Common SaaS Keyword Research Mistakes to Avoid
Mistake 1: Focusing only on product-related keywords instead of problem-solving terms Mistake 2: Ignoring buyer journey stages and search intent Mistake 3: Competing for overly broad, high-competition terms Mistake 4: Not considering customer language vs. internal jargon Mistake 5: Failing to connect keyword strategy to business goals
Getting Started: Your 30-Day Action Plan
Week 1: Map your customer journey and identify keyword opportunities at each stage Week 2: Conduct competitor gap analysis and identify quick wins Week 3: Mine support tickets and reviews for customer language patterns Week 4: Create content calendar based on prioritized keyword opportunities
The Future of SaaS Keyword Research
The SaaS landscape in 2025 will be defined by data-centric strategies, AI collaboration, and iterative innovation. As AI tools become more sophisticated, keyword research will become more about understanding user intent and creating truly helpful content.

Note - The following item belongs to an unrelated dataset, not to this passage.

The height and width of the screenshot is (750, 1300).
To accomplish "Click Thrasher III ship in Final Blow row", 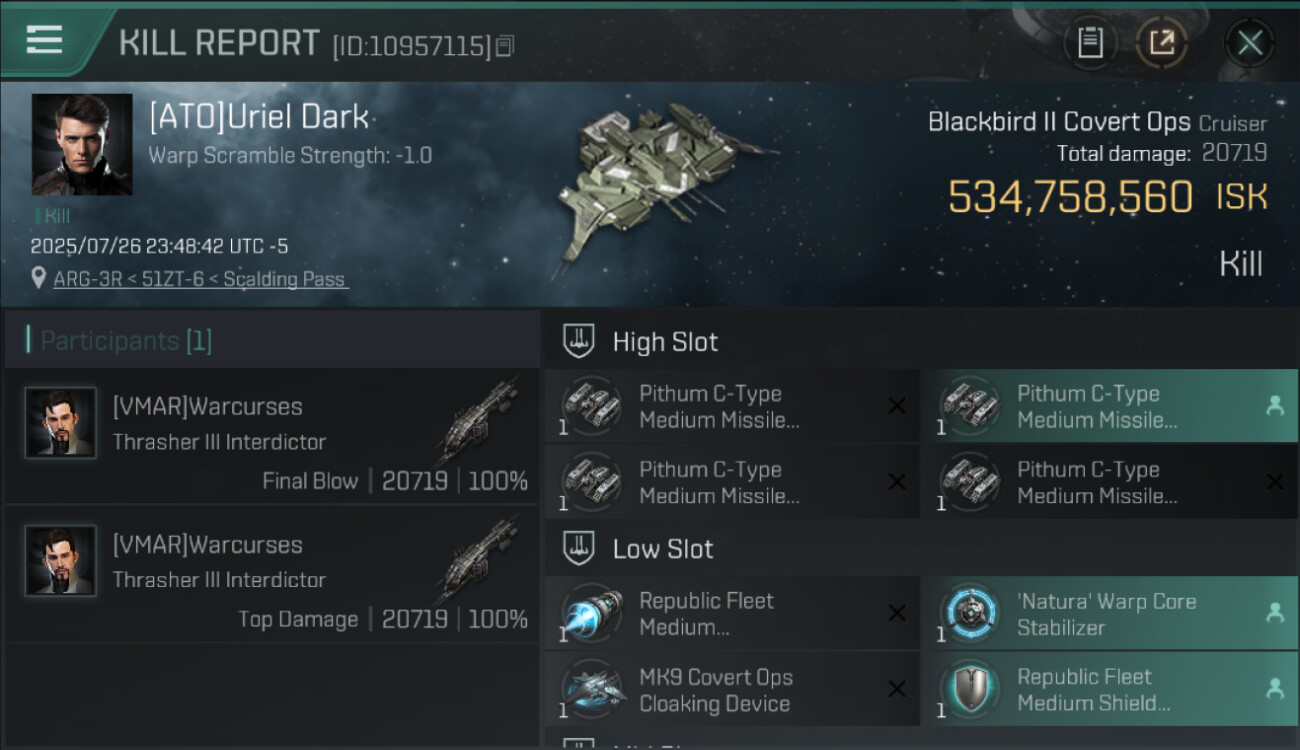I will (x=478, y=420).
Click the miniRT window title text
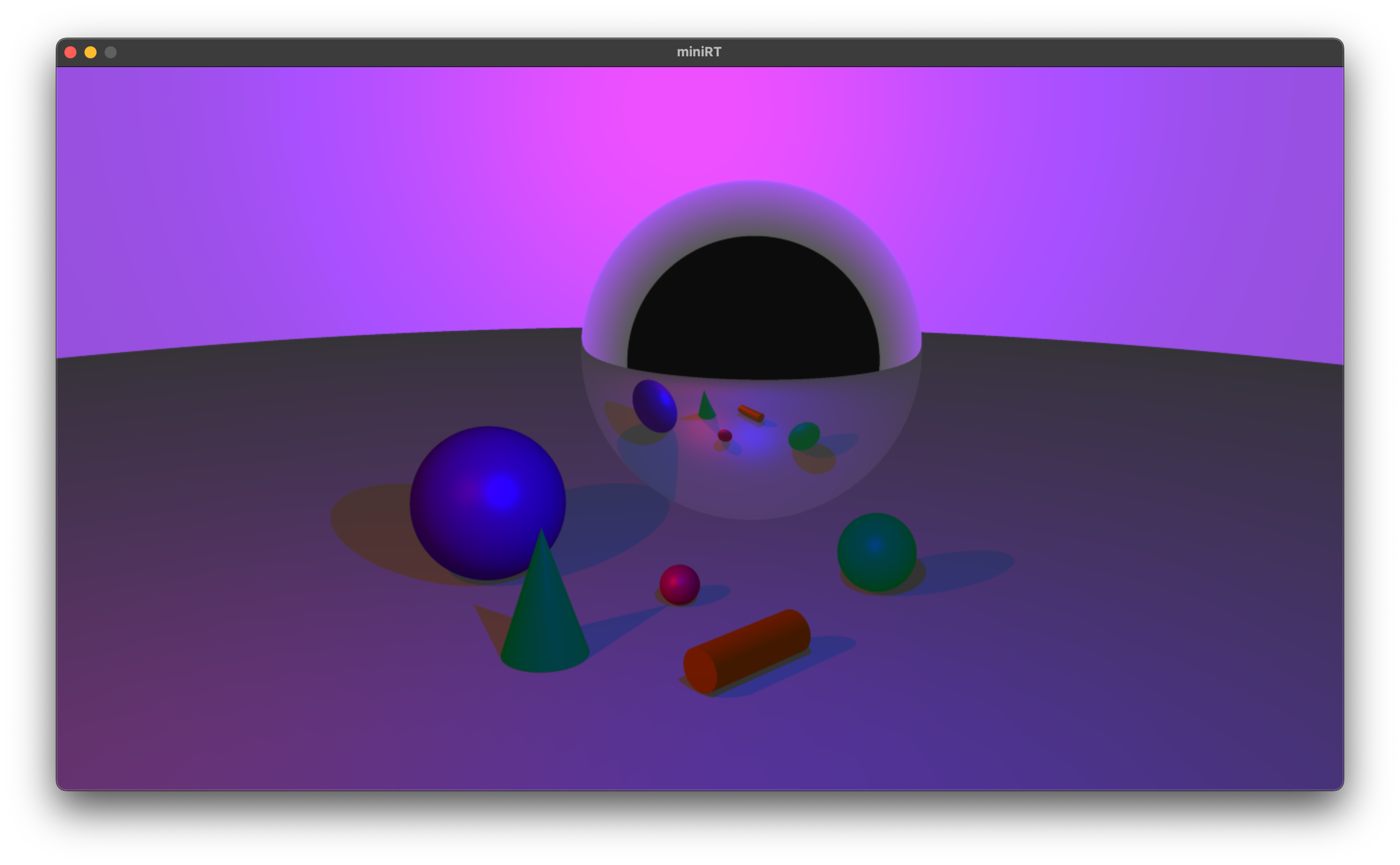Screen dimensions: 1400x865 click(699, 52)
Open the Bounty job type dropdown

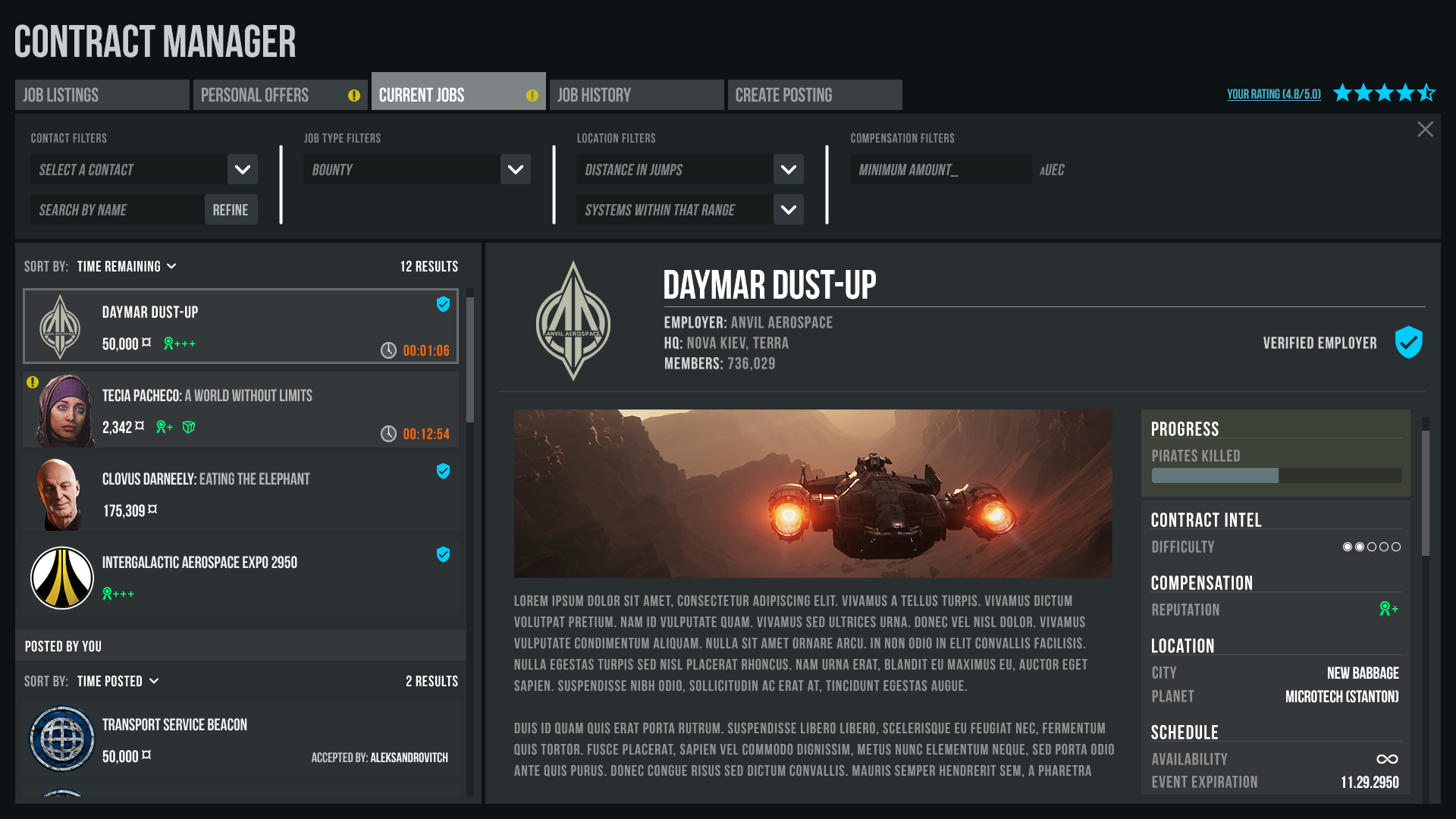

The SaaS companies that win in 2025 will be those that:
- Understand their customers’ jobs-to-be-done deeply
- Create content that genuinely solves problems
- Use data to continuously optimize their approach
- Focus on business metrics over vanity metrics
Frequently Asked Questions
Q: How often should I update my SaaS keyword research?
A: Quarterly reviews with monthly monitoring. The SaaS landscape changes quickly.
Q: Should I target branded keywords of competitors?
A: Yes, but focus on comparison and alternative keywords rather than direct brand targeting.
Q: How do I know if a keyword will actually convert to customers?
A: Check search intent and buyer journey stage. Commercial keywords like “best [solution] for [use case]” convert better than purely informational terms.
Q: What’s the ideal keyword difficulty score to target?
A: Under 30 for newer SaaS companies. Gradually target harder keywords as your domain authority grows.
Q: How many keywords should I target per page?
A: One primary keyword plus 3-5 closely related secondary keywords per page.
Q: Should I create separate pages for similar keywords?
A: No. Group similar keywords into topic clusters and target them with one comprehensive page.
Q: How do I prioritize keywords when I have limited resources?
A: Use a framework considering search volume, competition, business relevance, and conversion potential. Start with low-competition, high-relevance terms.
Q: What’s the difference between B2B and B2C keyword research for SaaS?
A: B2B focuses on business problems, ROI, and longer buyer journeys. B2C is more direct and feature-focused.